Reduced macrophage infiltration in Jnk1^−/− mice. (A–F) Choroidal tissue from either WT (A–C) or Jnk1^−/− (D–F) mice, subjected to laser-CNV and collected 3 d after laser treatment, were stained by immunofluorescence with isolectin (A and D) and anti-F4/80 antibody (B and E, arrows). C and F show F4/80, isolectin, and DAPI overlapping staining. Original magnification, 200×. (G) Choroidal RNA was extracted at day 3 after laser treatment and analyzed by qPCR in triplicates for expression of F4/80 mRNA. mRNA amounts were normalized to 18S rRNA. (H and I) qPCR showed that the MCP-1 level is elevated significantly in both retina and choroid after laser-CNV treatment in wild-type mice, however, only very moderate increase in MCP-1 level in both retina and choroid was seen in Jnk1^−/− mice.

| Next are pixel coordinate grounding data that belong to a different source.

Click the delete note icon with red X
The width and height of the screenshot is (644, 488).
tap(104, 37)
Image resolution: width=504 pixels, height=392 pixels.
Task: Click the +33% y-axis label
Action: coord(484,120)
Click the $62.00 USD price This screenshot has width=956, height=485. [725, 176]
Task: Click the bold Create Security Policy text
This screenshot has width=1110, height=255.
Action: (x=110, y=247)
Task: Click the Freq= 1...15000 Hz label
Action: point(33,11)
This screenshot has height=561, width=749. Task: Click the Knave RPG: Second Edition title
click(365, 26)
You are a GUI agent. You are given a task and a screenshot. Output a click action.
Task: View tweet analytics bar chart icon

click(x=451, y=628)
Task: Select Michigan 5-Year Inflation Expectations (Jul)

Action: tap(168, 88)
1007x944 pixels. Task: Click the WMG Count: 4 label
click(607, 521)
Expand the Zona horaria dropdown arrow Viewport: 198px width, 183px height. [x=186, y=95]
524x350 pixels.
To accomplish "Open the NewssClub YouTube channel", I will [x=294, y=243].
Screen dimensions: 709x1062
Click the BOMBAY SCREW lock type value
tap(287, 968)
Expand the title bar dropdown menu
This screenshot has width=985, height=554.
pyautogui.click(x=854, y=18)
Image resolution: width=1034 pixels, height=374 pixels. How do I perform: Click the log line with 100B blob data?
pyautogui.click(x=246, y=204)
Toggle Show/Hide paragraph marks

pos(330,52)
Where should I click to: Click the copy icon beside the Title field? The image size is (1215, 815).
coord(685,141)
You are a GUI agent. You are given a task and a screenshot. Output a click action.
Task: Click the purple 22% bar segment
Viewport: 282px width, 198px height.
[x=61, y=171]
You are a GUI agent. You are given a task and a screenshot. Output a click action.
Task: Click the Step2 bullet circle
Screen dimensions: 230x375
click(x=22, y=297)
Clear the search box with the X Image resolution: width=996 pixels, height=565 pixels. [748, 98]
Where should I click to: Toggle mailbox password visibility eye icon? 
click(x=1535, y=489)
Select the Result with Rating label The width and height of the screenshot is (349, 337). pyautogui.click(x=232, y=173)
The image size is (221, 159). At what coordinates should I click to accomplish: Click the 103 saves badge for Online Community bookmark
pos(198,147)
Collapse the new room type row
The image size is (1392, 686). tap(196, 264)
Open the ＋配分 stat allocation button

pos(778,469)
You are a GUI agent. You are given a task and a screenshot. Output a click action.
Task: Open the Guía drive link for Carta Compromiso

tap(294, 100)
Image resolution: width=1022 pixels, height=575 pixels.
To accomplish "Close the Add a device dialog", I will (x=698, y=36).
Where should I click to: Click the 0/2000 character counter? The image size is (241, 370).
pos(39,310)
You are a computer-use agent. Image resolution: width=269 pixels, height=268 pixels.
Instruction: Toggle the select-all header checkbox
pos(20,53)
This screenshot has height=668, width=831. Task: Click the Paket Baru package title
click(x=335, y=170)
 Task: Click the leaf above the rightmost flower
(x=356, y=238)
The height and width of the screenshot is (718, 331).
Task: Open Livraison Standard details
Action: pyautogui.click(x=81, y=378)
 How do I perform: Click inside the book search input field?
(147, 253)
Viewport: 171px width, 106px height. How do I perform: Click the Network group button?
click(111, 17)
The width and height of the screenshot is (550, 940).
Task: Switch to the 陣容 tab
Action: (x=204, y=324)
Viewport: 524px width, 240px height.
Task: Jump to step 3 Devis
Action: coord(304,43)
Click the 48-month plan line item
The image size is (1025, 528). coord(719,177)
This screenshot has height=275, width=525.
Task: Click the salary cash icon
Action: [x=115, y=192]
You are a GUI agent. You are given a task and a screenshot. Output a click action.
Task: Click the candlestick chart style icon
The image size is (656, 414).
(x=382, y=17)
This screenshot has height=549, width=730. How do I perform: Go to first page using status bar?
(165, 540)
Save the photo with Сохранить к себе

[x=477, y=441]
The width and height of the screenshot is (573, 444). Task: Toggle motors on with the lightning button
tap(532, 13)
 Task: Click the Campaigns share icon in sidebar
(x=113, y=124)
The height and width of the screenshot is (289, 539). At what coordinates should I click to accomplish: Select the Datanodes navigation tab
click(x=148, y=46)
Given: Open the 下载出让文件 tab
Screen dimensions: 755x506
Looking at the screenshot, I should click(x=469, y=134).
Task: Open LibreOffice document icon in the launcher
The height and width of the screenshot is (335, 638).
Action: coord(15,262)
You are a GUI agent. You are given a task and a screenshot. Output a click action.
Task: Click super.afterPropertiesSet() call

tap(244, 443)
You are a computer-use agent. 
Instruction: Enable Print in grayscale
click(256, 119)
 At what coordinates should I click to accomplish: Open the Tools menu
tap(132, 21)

Results are expressed as means ± SEM, *P < 0.05 vs. WT.

Fig. 5.

JNK1 regulates apoptosis in a murine model of CNV. (A) WT mice (n = 10) were given an intravitreal injection of 1 μL of pan-caspase inhibitor Z-VAD-FMK (20 μM) right after laser treatment. An equal volume of PBS was given in the fellow eye as a control. Ten days after laser treatment, mice were killed and choroidal flat mounts generated. FITC-conjugated isolectin was used to immunolabel the CNV. Flat mounts were examined and CNV quantified. Results are expressed by CNV area (μm²) as means ± SEM, *P < 0.01 vs. PBS. (B) The retina of Jnk1^−/− and WT control mice were examined for apoptosis by an in situ TUNEL assay with retinal cross-sections obtained 6, 12, and 24 h after laser-CNV treatment. Results are expressed as number of apoptotic cells within the 20× viewing area (n = 3, means ± SEM, *P < 0.01 vs. WT). (C–H) Representative images of retinal cross-sections of WT control (C–E) and Jnk1^−/− (F–H) mice stained by an in situ TUNEL assay 6, 12, and 24 h after laser-CNV treatment (arrows indicate the positive TUNEL staining). Original magnification, 200×.

Fig. 6.

Intravitreal injection of a JNK inhibitor prevents CNV (A–C). WT mice (n = 10) were given an intravitreal injection of 1 μL of D-JNKi peptide (2 mM) right after laser treatment. An equal volume of PBS was given by intravitreal injection in the fellow eye as a control. Ten days after laser treatment, mice were killed and choroidal flat mounts generated. FITC-conjugated isolectin was used to immunolabel the CNV. (A and B) Representative CNV lesions in choroidal flat mounts from PBS and D-JNKi–treated mice. CNV lesion areas were larger in control (A) compared with D-JNKi–treated (B) mice. Original magnification, 200×. (C) Flat mounts were examined and CNV quantified. Results are expressed as means ± SEM, *P < 0.01 vs. PBS.